When companies report outstanding debts to credit agencies such as Schufa, they should proceed very carefully: This is because if the main claim and secondary claim cannot be clearly separated from each other, this may constitute an impermissible transfer of data - and therefore a breach of the General Data Protection Regulation (GDPR). This was decided by the Schleswig-Holstein Higher Regional Court (case no.: 17 U 2/24).
Negative entry with Schufa
A man objected to a negative report from a debt collection agency at Schufa. The reported claim resulted from an electricity supply contract that had been terminated without notice due to payment arrears.

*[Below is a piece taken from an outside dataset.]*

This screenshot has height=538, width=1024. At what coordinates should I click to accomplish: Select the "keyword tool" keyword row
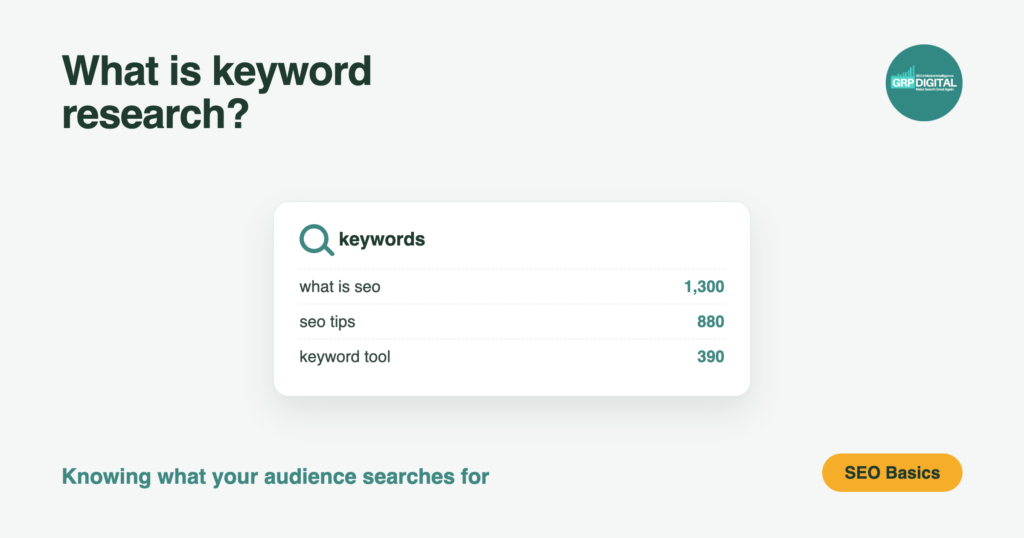point(511,357)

However, the claim also included ancillary claims such as reminder and transfer fees, the legal basis of which was disputed. In addition, the plaintiff denied that he had ever received proper notification of the registration.
In his lawsuit before the Kiel Regional Court (LG), the man demanded, among other things, the deletion of the negative entry at Schufa and at least 5,000 euros in damages in accordance with Art. 82 GDPR. The Regional Court awarded him 500 euros in damages and ordered the debt collection company to revoke the negative entry with Schufa. The debt collection company appealed against the first-instance judgment.
Information for score calculation must be correct
In particular, the OLG examined the legal requirements for the legality of Schufa reports:
According to Art. 6 para. 1 lit. f GDPR, the processing of personal data is only lawful if there is a legitimate interest that does not outweigh the interests of the data subject. This balancing was carried out taking into account the criteria of Section 31 (2) BDSG.
In this regard, the Schleswig-Holstein Higher Regional Court states: "However, the information about a due claim that has not been settled in accordance with the contract is relevant to protection in a similar way to the determination of a score value. Score values are also sensitive information about a person that provides information about their ability or willingness to pay. In addition, the purpose of Section 31 BDSG, which is intended to protect commercial transactions in the case of scoring and creditworthiness information, and the lack of a separate regulation on the transmission of personal data, means that the legislator implicitly presupposes that only claims that meet the requirements of Section 31 (2) BDSG are legitimately transmitted and used to determine score values."
The court clarified that ancillary claims such as reminder fees or default costs do not allow the same conclusions to be drawn about a debtor's ability or willingness to pay as the main claim. The registration of a claim that includes such items and is not clearly limited to the main claim is unlawful.
In accordance with Section 31 (2) sentence 1 no. 5 BDSG, the debtor must also be informed of a possible report to Schufa prior to registration. As the receipt of the corresponding reminders could not be proven either, the notification was unlawful.
Compensation for damages according to Art. 82 GDPR
Although the entry was unlawful, the court did not consider immaterial damage to be sufficiently proven. The plaintiff had not been able to plausibly demonstrate that the entry was causal for the refusal to conclude the contract or for creditworthiness problems.
Reading tip: Schufa ruling on credit reports
Significance of the Schufa ruling
The ruling tightens the requirements for companies when transmitting data to credit agencies. The following points in particular should be emphasized:
- Stricter verification obligations for the composition of receivables
Companies must ensure that only receivables that allow conclusions to be drawn about creditworthiness are reported. - Documentation requirements for the notification
The receipt of information about a possible application must be carefully documented, otherwise the application can be contested. - Influence of the statute of limitations
The continuous reporting of claims that are already time-barred is only permissible under strict conditions, as this would significantly impair the interests of the person concerned that are worthy of protection.
The ruling by the Higher Regional Court of Schleswig-Holstein is an important landmark decision that encourages companies to handle personal data responsibly and to comply closely with the GDPR and the BDSG. It shows that data protection law not only serves to protect data subjects, but also specifies the requirements for economic operators.